This post is a companion to the talk I gave at Cloud Native Rejekts NA ’19 in San Diego on how to work around common issues when deploying applications with the Istio service mesh in a Kubernetes cluster.
The Istio Service Mesh
The rise of microservices, powered by Kubernetes, brings new challenges. One of the biggest changes with distributed applications is the need to understand and control the network traffic these microservices generate. Service meshes have stepped in to address that need.
While a number of open-source service mesh projects are available (Tim Hockin posited in his Cloud Native Rejekts NA’19 talk that Kubernetes has its own native, if primitive, service mesh), and more continue to be developed, Istio offers perhaps the most varied feature set. It offers seamless encryption over the wire, service-to-service authentication and authorization, per-connection metrics, request tracing, and a wide array of request routing and traffic management controls. (See my blog post on Getting Started with Istio Service Mesh for more details on what Istio can do and why you may or may not want to use it.)
Even though the Istio project is now more than two years old and its development team has spent much of the past year focused on improving its operability, Istio still poses a number of challenges with adoption and operability, largely due to Istio’s complexity. While most basic HTTP-based services will work with Istio without issue, some common use cases still present problems as well as figuring out where to start debugging configurations or other operational issues. Below, we will cover some options for applications that do not “just work” with Istio. First, we will go over how to start looking for answers when Istio does not behave as expected.
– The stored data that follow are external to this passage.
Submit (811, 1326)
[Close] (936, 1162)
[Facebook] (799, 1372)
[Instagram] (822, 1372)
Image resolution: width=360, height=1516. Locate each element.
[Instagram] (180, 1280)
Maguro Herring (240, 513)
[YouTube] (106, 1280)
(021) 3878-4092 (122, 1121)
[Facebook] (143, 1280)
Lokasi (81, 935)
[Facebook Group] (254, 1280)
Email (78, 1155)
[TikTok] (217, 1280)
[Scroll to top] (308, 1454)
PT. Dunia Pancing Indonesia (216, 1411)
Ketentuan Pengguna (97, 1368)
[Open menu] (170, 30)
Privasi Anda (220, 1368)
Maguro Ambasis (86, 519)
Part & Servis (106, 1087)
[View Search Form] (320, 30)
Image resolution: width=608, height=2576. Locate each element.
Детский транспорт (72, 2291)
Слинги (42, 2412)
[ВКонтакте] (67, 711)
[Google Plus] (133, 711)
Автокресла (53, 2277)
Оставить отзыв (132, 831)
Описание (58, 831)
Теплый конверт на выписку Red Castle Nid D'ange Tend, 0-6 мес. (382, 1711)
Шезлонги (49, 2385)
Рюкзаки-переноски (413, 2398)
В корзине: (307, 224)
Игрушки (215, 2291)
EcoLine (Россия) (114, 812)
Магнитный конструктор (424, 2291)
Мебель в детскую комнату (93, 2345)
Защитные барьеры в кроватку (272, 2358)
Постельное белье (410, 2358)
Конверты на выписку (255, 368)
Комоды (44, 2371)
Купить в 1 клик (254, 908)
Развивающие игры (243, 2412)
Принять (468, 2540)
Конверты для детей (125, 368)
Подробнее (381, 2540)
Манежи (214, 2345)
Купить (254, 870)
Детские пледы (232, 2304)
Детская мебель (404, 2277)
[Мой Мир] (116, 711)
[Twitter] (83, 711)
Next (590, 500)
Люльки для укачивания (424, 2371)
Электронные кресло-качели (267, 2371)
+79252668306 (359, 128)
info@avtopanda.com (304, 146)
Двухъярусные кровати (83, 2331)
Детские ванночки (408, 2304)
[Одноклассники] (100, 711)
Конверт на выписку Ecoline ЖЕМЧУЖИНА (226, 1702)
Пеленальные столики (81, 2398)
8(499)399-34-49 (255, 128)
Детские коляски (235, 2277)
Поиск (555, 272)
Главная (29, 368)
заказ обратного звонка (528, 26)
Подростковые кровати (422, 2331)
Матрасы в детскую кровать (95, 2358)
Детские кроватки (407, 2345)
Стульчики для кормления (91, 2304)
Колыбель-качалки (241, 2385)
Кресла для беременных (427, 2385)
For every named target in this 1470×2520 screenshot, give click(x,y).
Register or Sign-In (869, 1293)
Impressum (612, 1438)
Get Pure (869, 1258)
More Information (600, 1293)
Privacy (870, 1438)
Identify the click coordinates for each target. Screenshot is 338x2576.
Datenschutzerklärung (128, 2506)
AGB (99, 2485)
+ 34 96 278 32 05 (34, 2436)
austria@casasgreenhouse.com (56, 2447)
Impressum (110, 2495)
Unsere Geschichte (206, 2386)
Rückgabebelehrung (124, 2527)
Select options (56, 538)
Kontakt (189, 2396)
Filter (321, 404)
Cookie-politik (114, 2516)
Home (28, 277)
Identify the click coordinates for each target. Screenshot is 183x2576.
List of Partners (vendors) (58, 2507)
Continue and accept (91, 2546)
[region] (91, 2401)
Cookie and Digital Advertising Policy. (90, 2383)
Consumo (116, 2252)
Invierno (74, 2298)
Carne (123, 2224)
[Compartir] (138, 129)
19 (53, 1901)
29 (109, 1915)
Troubleshooting and Debugging
It can be tricky to figure out why Istio traffic is not behaving as expected or sometimes even to realize there is an issue. Because Istio itself consists of multiple control plane components in addition to its data plane, which itself is made up of as many Envoy proxy sidecar containers as there are application pods in your mesh, tracking down and diagnosing problems takes some practice. This section will show you where to get started, but it is not intended to be a comprehensive guide.
Note that these examples and commands were tested against Istio 1.3.5, unless otherwise noted. They should work for slightly older and newer Istio releases, although the output format may differ in some cases. See my recent blog post for an overview of changes and new features in the recently-released Istio 1.4.0.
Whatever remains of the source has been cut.